His lawyer, Barbara Kulaszka, was in the Federal Court of Canada here this week to appeal the Canadian Immigration Department’s decision last year to bar his admission to the country on the grounds that he is a suspected war criminal.

Rudolph himself remained in Hamburg, Germany, where he has lived since 1984, after cutting a deal with the U.S. Justice Department. Rather than face prosecution by the department’s Office of Special Investigations, he agreed to depart the United States permanently and to relinquish the American citizenship he obtained in 1954.

The OSI agreed not to contest continuation of his American pension of $50,000 per year.

Now 85 years old, Rudolph wants to regain his U.S. citizenship, claiming he forfeited it under duress. His arrival here without a visa on a July 1, 1990 Lufthansa flight from Germany was part of a well-organized campaign by Friends of Arthur Rudolph, an organization based in Huntsville, Ala., where he worked at NASA’s Space Center.

His only daughter, Marianne, 55, who is a graphic artist for NASA in San Jose, Calif., is also active in the campaign.

Rudolph and Kulaszka face stiff opposition from Crown Prosecutor Charlotte Bell of the Canadian Justice Department’s war crimes unit.

On Jan. 31, B’nai Brith Canada’s League for Human Rights was granted intervenor status in the appeal. The organization, whose membership includes many Holocaust survivors and their children, meets the criteria of being a genuinely interested party that possesses “special knowledge and expertise” to assist the court, Justice Arthur Stone ruled.

‘ABETTED KIDNAPPING OF SLAVE LABOR’

On Monday, Canadian war crimes prosecution advocate Ken Narvey was also granted leave to make oral and written submissions to assist the court.

In a 21-page finding issued Jan. 11, 1991, Immigration Department adjudicator William Willoughby ruled there are reasonable grounds to believe that Rudolph aided and abetted war crimes and crimes against humanity by his use of slave labor at the Mittelwerk rocket works in Nordhausen Germany, a series of gigantic tunnels carved into the Harz Mountains in Saxony.

The 60,000 prisoners who toiled at the Nazis’ supersonic weapons complex came from the nearby Dora concentration camp. Among them were Frenchmen, Belgians, Czechs, Poles and Russians.

At least 20,000 died of starvation, brutality, disease or execution during the course of the project, which started in August 1943 and ended with the factory’s liberation by American troops on April 11, 1945.

“The man aided and abetted kidnapping of slave labor,” explains Donald MacIntosh, the Canadian Justice Department lawyer who prosecuted Rudolph on behalf of the Minister of Employment and Immigration.
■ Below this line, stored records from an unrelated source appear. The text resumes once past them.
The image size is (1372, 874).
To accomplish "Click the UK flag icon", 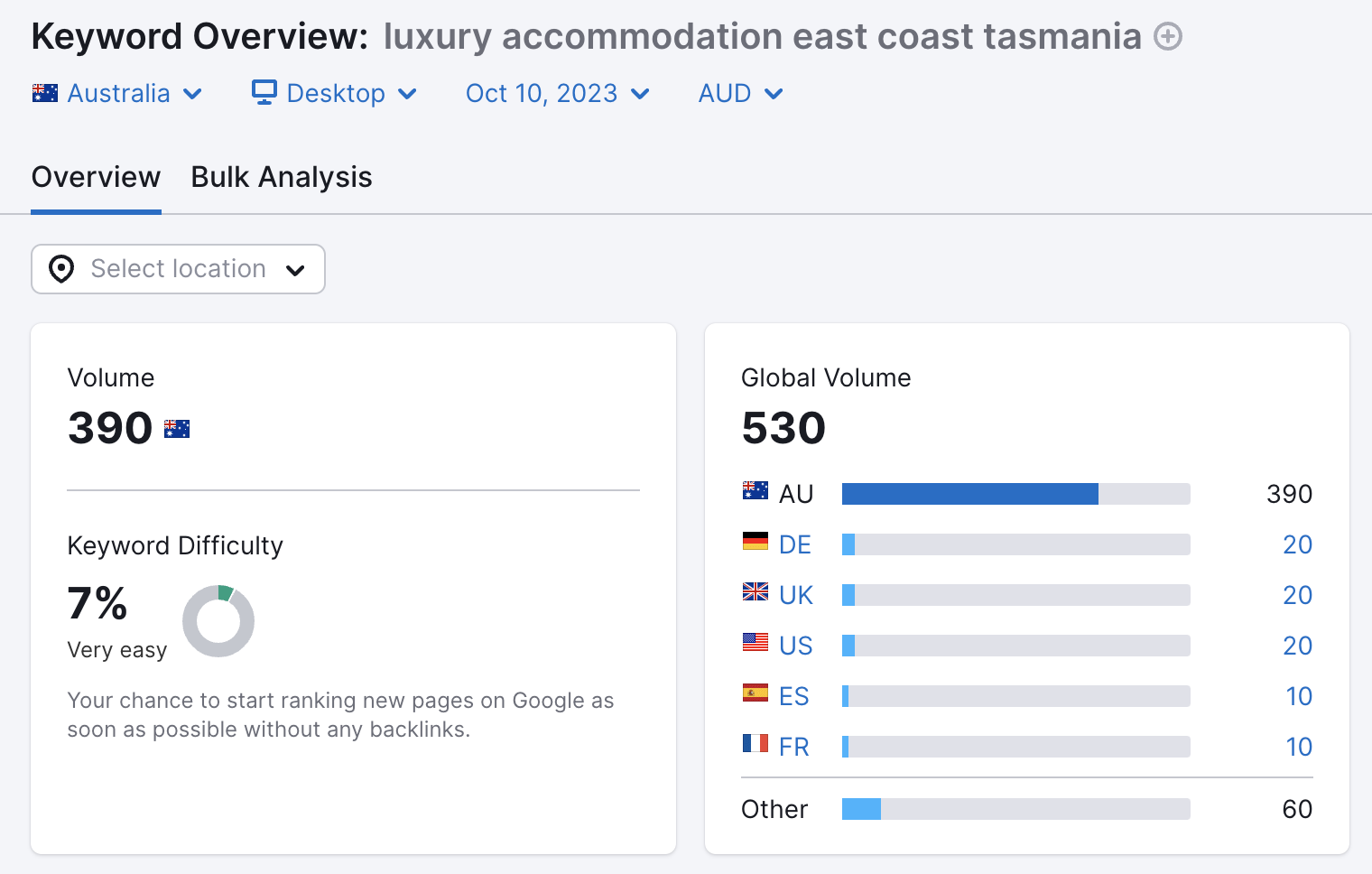I will tap(755, 592).
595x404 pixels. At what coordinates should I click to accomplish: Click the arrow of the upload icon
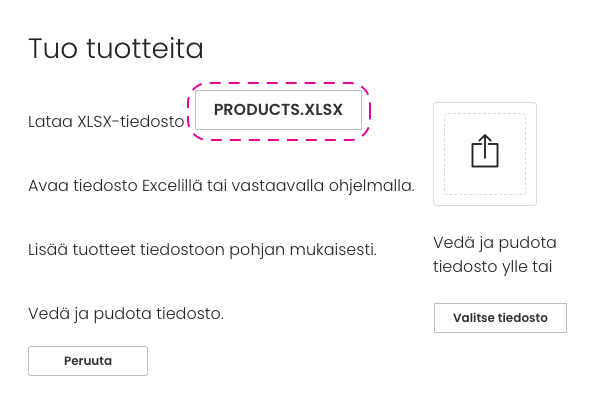[x=485, y=145]
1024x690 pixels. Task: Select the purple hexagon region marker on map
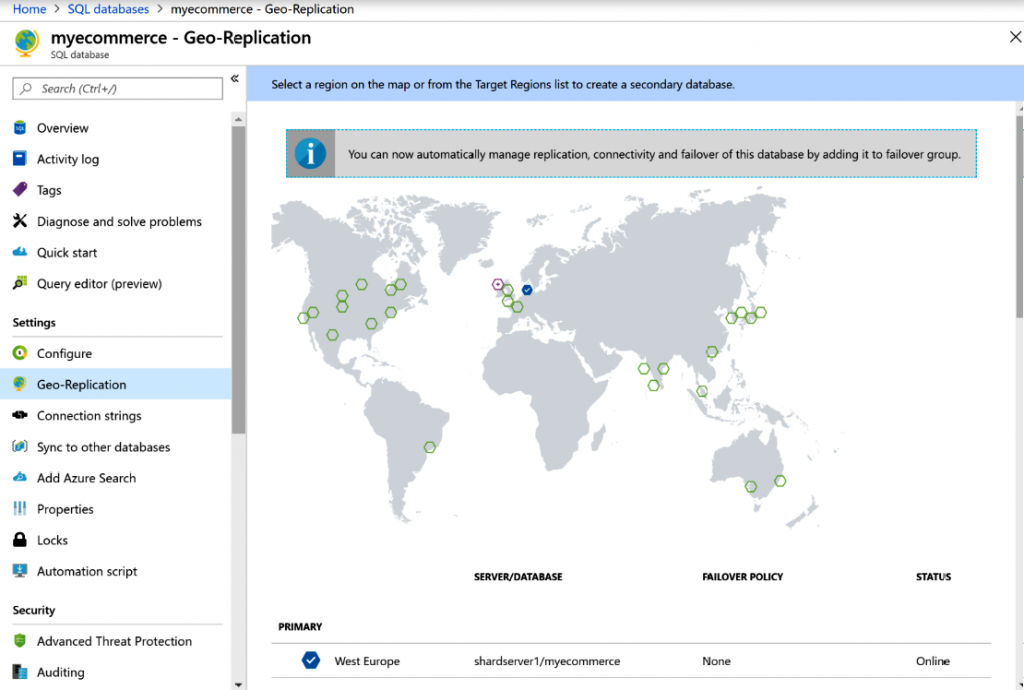[498, 284]
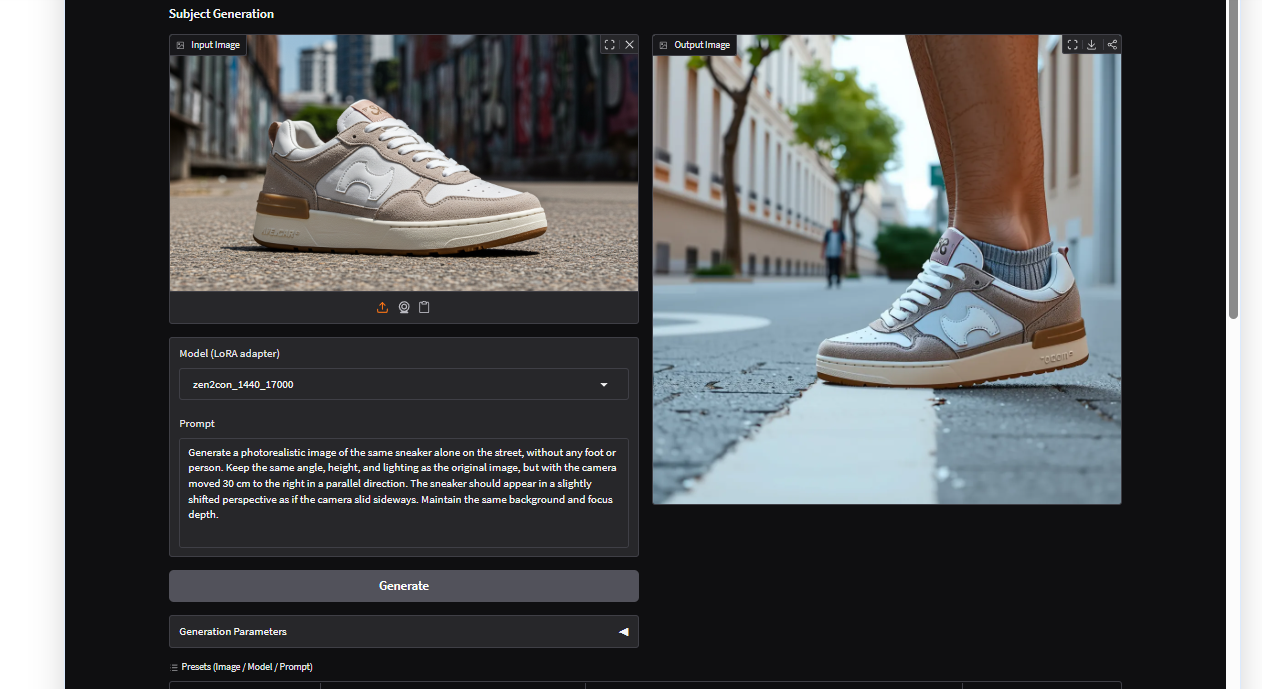The height and width of the screenshot is (689, 1262).
Task: Click the Generate button
Action: pyautogui.click(x=403, y=586)
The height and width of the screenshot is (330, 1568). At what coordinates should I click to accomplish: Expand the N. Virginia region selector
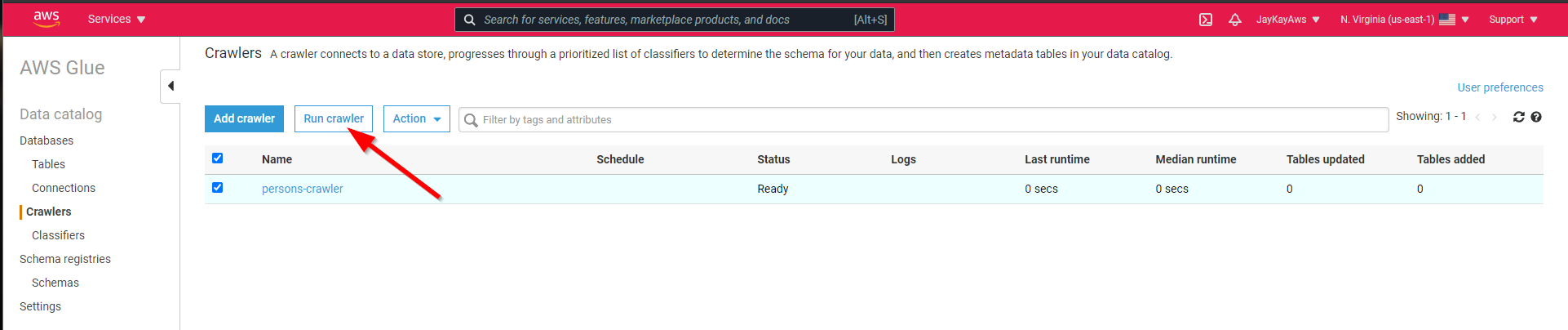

Kulaszka, of Brighton, Ontario, has a reputation as a lawyer for right-wing extremists. Together with Doug Christie of Victoria, British Columbia, she co-defended alleged Hungarian war criminal Imre Finta of Toronto, who was acquitted in May 1990 after a sensational eight-month trial.

That year, Kulaszka unsuccessfully sought an injunction to compel the University of Toronto to rent a hall to Holocaust-denier David Irving.